My ideal result would look like this (assuming that the endofweek times are treated like 00:00:00 on that date):
endofweek GroupCol timestamp GroupVal TextVal
0 2019-08-31 1234 2019-08-30 10:00:00 1234.0 1234_1
1 2019-08-31 1234 2019-08-30 10:30:00 1234.0 1234_2
2 2019-08-31 8679 NaT NaN NaN
3 2019-09-07 1234 NaT NaN NaN
4 2019-09-07 8679 NaT NaN NaN
5 2019-09-14 1234 2019-09-08 14:00:00 1234.0 1234_3
6 2019-09-14 8679 2019-09-07 12:00:00 8679.0 8679_1
pd.merge_asof only does a left join.

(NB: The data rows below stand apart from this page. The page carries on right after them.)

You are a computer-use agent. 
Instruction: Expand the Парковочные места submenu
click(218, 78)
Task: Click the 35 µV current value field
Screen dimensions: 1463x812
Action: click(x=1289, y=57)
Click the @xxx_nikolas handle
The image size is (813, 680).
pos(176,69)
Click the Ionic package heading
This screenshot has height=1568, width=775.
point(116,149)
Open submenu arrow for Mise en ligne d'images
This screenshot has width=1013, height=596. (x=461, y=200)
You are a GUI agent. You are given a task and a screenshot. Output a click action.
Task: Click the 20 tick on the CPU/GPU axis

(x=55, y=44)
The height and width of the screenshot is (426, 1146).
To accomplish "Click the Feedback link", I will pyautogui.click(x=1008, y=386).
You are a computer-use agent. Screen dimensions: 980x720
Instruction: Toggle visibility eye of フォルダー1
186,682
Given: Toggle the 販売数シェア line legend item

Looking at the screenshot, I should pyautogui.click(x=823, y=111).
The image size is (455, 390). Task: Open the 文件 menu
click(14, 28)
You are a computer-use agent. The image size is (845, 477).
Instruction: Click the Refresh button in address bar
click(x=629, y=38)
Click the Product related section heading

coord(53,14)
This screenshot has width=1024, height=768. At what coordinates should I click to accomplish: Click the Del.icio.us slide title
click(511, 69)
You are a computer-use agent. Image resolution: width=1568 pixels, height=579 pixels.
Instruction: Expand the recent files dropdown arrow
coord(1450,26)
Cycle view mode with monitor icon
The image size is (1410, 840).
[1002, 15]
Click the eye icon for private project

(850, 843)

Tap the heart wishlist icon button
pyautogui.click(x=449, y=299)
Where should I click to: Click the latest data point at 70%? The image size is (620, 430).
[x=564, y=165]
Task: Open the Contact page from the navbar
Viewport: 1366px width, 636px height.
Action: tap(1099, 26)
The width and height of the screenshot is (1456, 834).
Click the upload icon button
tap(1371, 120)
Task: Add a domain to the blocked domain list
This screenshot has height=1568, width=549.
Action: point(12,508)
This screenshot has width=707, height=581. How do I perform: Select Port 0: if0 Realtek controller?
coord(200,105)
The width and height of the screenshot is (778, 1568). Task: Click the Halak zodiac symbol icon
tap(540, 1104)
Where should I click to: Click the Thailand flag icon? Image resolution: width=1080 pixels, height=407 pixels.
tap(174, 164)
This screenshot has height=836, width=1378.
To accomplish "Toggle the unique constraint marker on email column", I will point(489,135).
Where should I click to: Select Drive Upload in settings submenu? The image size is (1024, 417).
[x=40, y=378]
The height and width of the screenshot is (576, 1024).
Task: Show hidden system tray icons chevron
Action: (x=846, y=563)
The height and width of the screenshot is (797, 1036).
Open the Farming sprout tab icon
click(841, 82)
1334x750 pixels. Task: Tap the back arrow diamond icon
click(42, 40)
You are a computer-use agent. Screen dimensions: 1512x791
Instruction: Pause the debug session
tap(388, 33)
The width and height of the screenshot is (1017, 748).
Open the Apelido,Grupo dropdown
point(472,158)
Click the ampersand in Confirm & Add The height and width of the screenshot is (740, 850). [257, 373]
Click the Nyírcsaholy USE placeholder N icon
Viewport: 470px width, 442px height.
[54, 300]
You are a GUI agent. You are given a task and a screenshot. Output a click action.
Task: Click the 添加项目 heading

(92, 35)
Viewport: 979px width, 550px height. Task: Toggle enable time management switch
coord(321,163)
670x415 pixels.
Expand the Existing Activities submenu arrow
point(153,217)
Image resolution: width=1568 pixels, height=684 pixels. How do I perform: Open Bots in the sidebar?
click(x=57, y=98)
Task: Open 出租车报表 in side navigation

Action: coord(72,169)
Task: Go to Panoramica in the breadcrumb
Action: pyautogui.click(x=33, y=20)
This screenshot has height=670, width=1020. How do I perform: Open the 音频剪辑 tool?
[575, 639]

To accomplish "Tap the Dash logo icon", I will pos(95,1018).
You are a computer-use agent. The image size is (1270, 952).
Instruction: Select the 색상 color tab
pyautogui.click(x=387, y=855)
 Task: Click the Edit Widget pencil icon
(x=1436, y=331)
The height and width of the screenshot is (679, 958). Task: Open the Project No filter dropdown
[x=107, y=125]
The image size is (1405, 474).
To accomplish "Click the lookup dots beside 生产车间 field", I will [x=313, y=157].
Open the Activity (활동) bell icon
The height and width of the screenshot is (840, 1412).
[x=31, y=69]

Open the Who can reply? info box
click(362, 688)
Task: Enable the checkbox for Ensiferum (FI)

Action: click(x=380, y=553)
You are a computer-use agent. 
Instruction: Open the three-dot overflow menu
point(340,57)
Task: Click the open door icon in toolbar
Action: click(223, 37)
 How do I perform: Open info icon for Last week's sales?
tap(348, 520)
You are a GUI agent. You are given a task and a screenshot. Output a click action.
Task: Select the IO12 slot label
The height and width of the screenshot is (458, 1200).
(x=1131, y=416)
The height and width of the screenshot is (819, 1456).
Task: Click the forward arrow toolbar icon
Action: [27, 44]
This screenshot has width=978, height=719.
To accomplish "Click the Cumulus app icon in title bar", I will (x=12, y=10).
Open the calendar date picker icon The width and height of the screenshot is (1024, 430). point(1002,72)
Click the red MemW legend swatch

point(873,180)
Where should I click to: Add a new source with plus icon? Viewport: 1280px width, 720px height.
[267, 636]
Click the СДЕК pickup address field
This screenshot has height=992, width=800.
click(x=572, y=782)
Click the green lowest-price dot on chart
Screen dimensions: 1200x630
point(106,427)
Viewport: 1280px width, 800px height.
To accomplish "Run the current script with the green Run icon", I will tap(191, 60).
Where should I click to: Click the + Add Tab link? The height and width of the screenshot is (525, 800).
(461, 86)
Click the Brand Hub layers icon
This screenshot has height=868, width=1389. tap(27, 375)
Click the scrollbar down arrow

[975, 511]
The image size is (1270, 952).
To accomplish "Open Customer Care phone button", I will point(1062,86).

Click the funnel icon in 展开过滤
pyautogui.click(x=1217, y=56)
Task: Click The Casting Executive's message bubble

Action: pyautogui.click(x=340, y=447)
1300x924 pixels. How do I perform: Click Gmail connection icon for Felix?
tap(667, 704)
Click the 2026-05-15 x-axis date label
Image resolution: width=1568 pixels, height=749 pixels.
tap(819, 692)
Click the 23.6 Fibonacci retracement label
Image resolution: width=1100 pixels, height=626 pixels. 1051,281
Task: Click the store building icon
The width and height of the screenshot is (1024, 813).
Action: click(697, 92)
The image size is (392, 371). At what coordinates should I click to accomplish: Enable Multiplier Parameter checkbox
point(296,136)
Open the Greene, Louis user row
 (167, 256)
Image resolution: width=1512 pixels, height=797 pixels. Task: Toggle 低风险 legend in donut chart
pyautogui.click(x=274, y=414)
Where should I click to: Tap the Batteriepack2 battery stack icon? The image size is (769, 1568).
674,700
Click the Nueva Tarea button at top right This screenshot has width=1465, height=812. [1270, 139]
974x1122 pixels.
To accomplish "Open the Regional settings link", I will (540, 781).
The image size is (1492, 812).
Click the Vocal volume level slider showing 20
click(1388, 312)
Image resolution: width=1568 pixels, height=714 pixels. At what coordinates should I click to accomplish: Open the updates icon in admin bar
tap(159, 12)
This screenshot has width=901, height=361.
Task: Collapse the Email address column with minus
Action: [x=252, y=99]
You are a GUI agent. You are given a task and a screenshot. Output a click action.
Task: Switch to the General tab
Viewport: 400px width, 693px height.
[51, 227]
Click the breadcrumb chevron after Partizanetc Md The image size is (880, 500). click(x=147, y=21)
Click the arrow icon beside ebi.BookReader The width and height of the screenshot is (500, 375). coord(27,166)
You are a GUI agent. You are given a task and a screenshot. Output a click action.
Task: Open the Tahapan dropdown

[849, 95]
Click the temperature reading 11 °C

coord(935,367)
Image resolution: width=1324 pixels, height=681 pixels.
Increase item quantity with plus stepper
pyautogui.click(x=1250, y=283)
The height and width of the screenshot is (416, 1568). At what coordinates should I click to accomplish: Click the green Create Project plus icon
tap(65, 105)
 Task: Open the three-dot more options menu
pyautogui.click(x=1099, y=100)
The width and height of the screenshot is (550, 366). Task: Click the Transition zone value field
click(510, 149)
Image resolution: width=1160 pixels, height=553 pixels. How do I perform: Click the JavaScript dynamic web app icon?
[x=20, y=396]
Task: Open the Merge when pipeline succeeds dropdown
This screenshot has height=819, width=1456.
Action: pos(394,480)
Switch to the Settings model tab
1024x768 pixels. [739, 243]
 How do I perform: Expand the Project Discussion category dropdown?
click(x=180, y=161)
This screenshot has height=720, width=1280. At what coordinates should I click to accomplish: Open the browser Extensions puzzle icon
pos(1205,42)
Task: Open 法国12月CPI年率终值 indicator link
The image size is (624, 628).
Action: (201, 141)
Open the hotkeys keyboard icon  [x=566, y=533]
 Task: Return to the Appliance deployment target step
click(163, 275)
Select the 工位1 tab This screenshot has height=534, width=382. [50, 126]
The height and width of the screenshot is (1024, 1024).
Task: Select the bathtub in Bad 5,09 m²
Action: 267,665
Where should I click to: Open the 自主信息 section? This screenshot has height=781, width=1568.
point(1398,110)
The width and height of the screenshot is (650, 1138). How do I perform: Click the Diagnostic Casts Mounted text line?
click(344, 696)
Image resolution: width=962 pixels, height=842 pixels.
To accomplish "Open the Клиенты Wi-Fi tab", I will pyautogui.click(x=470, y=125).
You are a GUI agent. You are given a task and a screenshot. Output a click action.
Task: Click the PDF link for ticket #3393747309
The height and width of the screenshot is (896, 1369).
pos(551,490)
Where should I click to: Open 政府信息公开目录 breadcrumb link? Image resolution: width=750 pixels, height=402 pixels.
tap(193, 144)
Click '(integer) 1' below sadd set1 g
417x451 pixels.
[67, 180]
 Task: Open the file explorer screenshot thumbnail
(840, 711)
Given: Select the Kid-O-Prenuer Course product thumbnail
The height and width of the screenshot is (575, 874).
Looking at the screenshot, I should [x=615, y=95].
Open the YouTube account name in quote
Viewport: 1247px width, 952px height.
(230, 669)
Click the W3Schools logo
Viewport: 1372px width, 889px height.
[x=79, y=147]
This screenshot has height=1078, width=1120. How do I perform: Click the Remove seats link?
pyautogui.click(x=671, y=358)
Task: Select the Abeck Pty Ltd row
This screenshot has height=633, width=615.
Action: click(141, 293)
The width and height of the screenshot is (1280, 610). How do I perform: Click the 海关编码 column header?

After a lot of frustration trying to speed up the groupby/merge_ordered example, it's more intuitive and faster to do pd.merge_asof on both data sources in different directions, and then do an outer join to combine them.
left_merge = pd.merge_asof(df1, df2,
tolerance=pd.Timedelta('7d'), direction='backward',
left_on='endofweek', right_on='timestamp',
left_by='GroupCol', right_by='GroupVal')
right_merge = pd.merge_asof(df2, df1,
tolerance=pd.Timedelta('7d'), direction='forward',
left_on='timestamp', right_on='endofweek',
left_by='GroupVal', right_by='GroupCol')
merged = (left_merge.merge(right_merge, how="outer")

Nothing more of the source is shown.